Case ID: minn_42/html/0022-01.html
Source: Caselaw Access Project
Author: {"author": "\n      By the Court.\n    ", "license": "Public Domain", "url": "https://static.case.law/"}
Date Created: 2024-08-24T03:29:51.129683

In the Matter of the Assignment of Jed F. Fuller and another.
    November 6, 1889.
    Assignment for Creditors — Execution of Trust. — An assignment made by insolvent debtors for the benefit of all of their creditors must be executed, if at all, in accordance with the terms of the trust as declared in the deed of assignment.
    Same — Requirement of Releases. — Creditors of such debtors cannot be compelled to file releases of their claims as a condition of participating in the benefits of the assignment. FollowMng In re Bird, 39 Minn. 520.
    On January 16, 1888, Jed. F. Fuller and'W. H. Kirk, copartners as Fuller & Kirk, of Clearwater, Wright county, made an assignment to John Schaffer, of their partnership and individual property for the benefit of their creditors.

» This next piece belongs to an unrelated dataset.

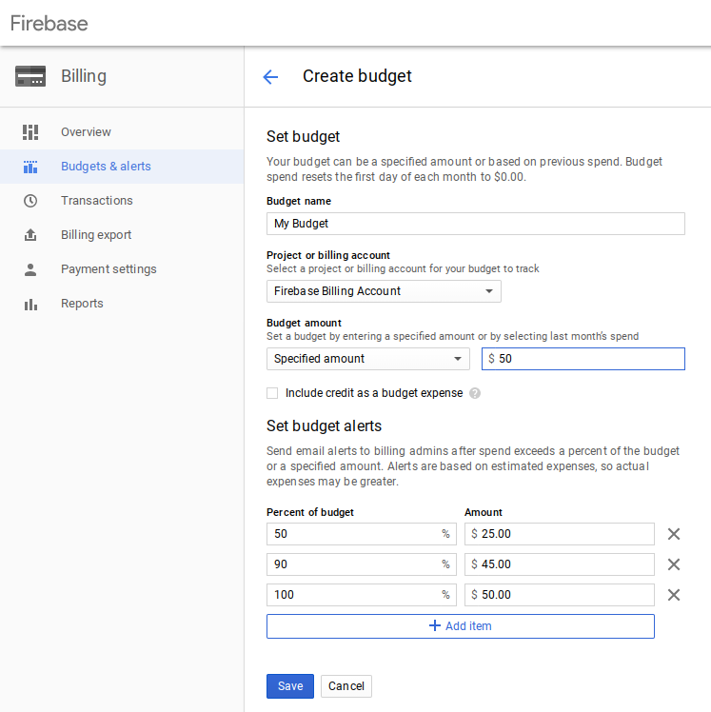The width and height of the screenshot is (711, 712).
Task: Click the Budget name input field
Action: [x=475, y=224]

The assignment recited a levy on the property of the assignors, on January 16, 1888, by virtue of a writ of attachment issued in an action pending against them in the district court for Stearns county. It required the assignee to apply the property to pay in full’ or pro rata, according to its sufficiency, all the debts of the assignors “in accordance with the statute in such case made and provided,” and did not in any way require releases to be filed by creditors. On May 18, 1888, Anthony Keily & Co., creditors of the assignors, filed their petition in the district court for Wright county, showing that the levy recited in the assignment was made by one Walters, to whom the writ had been delivered by the plaintiff’s attorney, and who represented himself to be a deputy sheriff, but who was not such in fact, and whose acts were entirely disregarded and repudiated by the sheriff, who proceeded to make a new levy under the writ after the making of the assignment; and that the pretended levy by Walters and the levy by the sheriff are the only seizures of the assignors’ property that have been made. The prayer of the petition is that the petitioners may share in the distribution of the assets without filing releases, and that the assignment be held not made under the insolvent law of 1881. The truth of the petition was conceded, and it appeared that the assignors believed Walters to be a deputy sheriff. After a hearing before Hicks, J., the petition was denied, and an order was made requiring creditors to file releases, or be barred from claiming any benefit under the assignment. From this ox*der the petitioners appeal.
    
      Reynolds é Stewart, for appellants.
    
      D. W. Bruckart, for respondent.
   By the Court.

This appeal is from an order of the district court requiring and directing creditors to file their claims against certain insolvent debtors, with releases thereof, as provided by Laws 1881, c. 148, § 10, within a prescribed period of time, or be forever barred from claiming any benefit under an assignment made by said debtors of all of their property not exempt from seizure and sale upon execution in trust for the benefit of all of their creditors. The deed of assignment does not differ in form from that considered in Re Bird, 39 Minn. 520, (40 N.W. Rep. 827.) The facts may have warranted an assignment by the terms of which releases could have been exacted as a condition for participating in the trust funds, but such an assignment was not made. For the reasons stated in the case just referred to, the order must be modified. It is quite evident, however, from the record, that the point upon which our decision is based was not presented by the appellants upon the argument below. The order appealed from is vacated in so far as it requires creditors to file releases with their claims.